## EXERCISE DETAILS
Below are some records. Pull every line that contains the word "Horizons".

## DATA TO USE

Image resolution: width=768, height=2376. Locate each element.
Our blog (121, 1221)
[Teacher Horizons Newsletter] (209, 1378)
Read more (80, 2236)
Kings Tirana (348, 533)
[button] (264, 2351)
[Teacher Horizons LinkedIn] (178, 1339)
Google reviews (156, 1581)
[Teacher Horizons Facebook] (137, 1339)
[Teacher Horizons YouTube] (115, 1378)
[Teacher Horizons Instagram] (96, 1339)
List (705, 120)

## WRITTEN ANSWER
[Teacher Horizons Newsletter] (209, 1378)
[Teacher Horizons LinkedIn] (178, 1339)
[Teacher Horizons Facebook] (137, 1339)
[Teacher Horizons YouTube] (115, 1378)
[Teacher Horizons Instagram] (96, 1339)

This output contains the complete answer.